Yes, it was a huge risk for me at the time. I only had twenty hats in my entire inventory and I gave half of them away. I didn’t have a proper gifting budget, and just had to use my inventory that I had invested in. At the time, that was a big expense. I’m very grateful and appreciative, especially to Hillary, for supporting and helping me at the beginning.
What do you think people crave when they get dressed?

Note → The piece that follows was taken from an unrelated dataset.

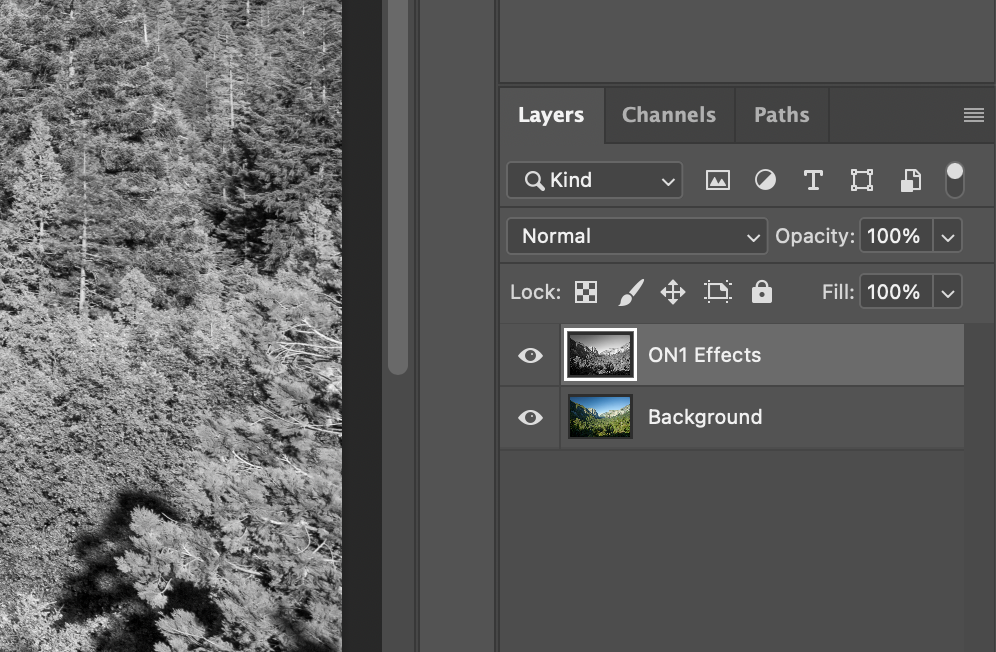Prevent artboard auto-nesting lock icon
The height and width of the screenshot is (652, 996).
pyautogui.click(x=718, y=292)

Confidence. They want to feel good. I think people crave pieces that accentuate their lifestyle and let them express themselves without hindering them or making them self-conscious. They want to be made more comfortable and more confident in who they are. Everyone wants to be comfortable in their lifestyle and whatever activity is entailed in that. So it’s about accentuating that lifestyle in a way that makes you look great and feel comfortable but also helps you go about your life without being hindered by what you’re wearing.
People crave pieces that accentuate their lifestyle and let them express themselves.
What would you call your superpower?
The support of my dad, boyfriend, and team who have not only given advice but have taken an active part in making this business possible every step of the way.
What's been the hardest part of your growth?
Managing the business side and the challenges that come along with that. That requires a lot of knowledge and skillsets that I wasn’t necessarily equipped for and had to learn quickly. There’s still a lot to learn on that side.
What would you tell budding entrepreneurs about the risk/reward of it all?
Spend time finding the part of your work that you’re passionate about and that fulfills you, and let that be what guides you and helps you persevere. The challenges involved and the sacrifices I’ve experienced have been far beyond anything I expected. But what has kept me going is that I love the work and I’m grateful for the opportunity to do something I find fulfilling.